There are a few things common in the Japanese Chin breed that you need to be aware of. These are not all serious concerns but your Vet may mention them and cause alarm. This is unnecessary and I will address each one below:
About 2/3 of Japanese Chin have umbilical hernia's. About the diameter of a woman's pinky finger is the average size on a 12 week old puppy. This is not due to a genetic issue but rather the pull on the umbilical cord during the birth process. If desired this can be fixed when the puppy is being spayed or neutered but we nor any other long term breeders we have known have ever seen an issue even when leaving them alone. Females for breeding have had litters with no issue with a small umbilical hernia.

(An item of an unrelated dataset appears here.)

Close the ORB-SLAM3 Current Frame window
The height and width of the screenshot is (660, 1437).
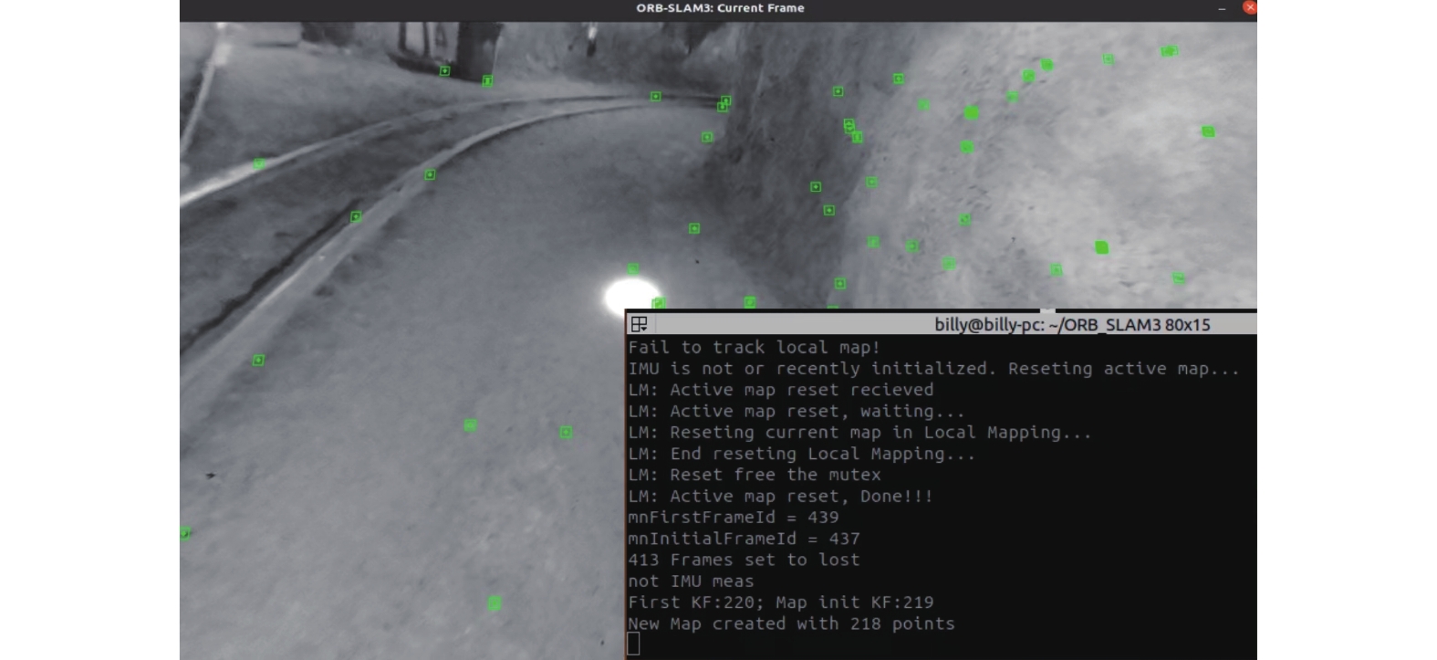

Some puppies experience more tug and get a larger hernia. If this is much larger than the pinky finger then we have it fixed at age 10 weeks if the puppy is not too tiny (in those cases we wait longer). If your puppy had one corrected you will notice a slight scar about 3/4 to 1 inch long in the umbilical area. We do not get surgery on ones that will never be a potential issue as the anesthesia risk would not be warranted, this is why I say it can be corrected during spay or neuter if desired as they are already under anesthesia and also older at this point.

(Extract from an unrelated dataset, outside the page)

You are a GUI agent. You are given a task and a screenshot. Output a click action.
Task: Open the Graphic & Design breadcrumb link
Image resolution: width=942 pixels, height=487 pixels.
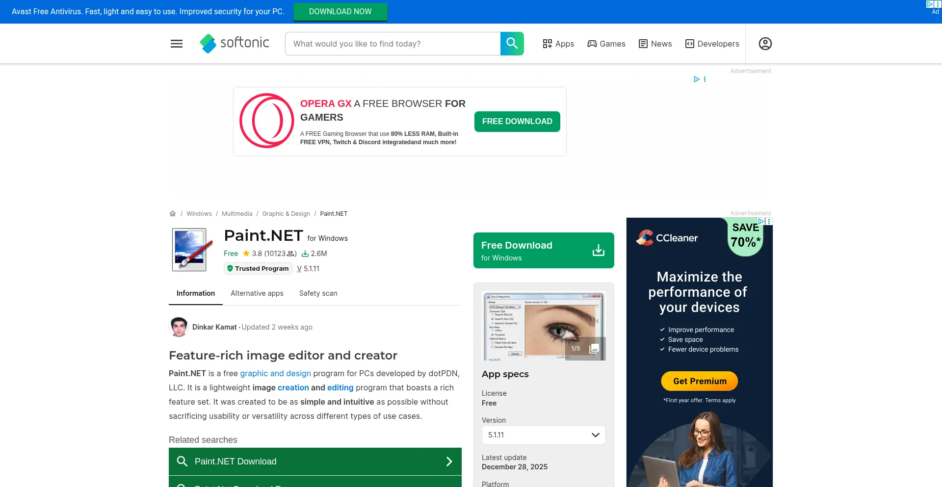(x=286, y=213)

Japanese Chin can have a 'soft spot' just like a human baby until a few months old. It is usually closed by 12-18 weeks of age but can persist a little longer. Though some vets are not familiar with this breed and may feel this is a problem, it is not. It is not hydrocephalus!
Small breeds are especially prone to patella issues and though our breeding dogs are vet checked for this they can still produce this in puppy's at times. We almost never see worse than a grade 1 and that is so slight we have not ever seen nor heard back of any problems when grade 1. Anything grade 2 or higher would be disclosed before placement and if a deposit was made prior to this being diagnosed then a refund will be given or a price reduction (buyers choice). Grade 2 is still not too bad and most Japanese Chin will do just fine but grade 3 and above would be high chance of surgery needed. Fortunately we very rarely see any like this here.
Small breeds are more prone to hypoglycemia. If your puppy has had any episodes here we will alert you. However, especially when a puppy is very small (charting for under 6 pounds grown) we will be very cautious during the travel and adjustment period to their new home. This is an abundance of caution but it is far better to be safe than sorry. Hypoglycemia can be deadly if not caught in time. Karo Syrup is good to have on hand because even if not conscious; placing it on tongue and gums can revive them. Nutri-Stat (can order from Amazon) is good to give when they are not eating regularly to prevent hypoglycemia such as when traveling or if sick.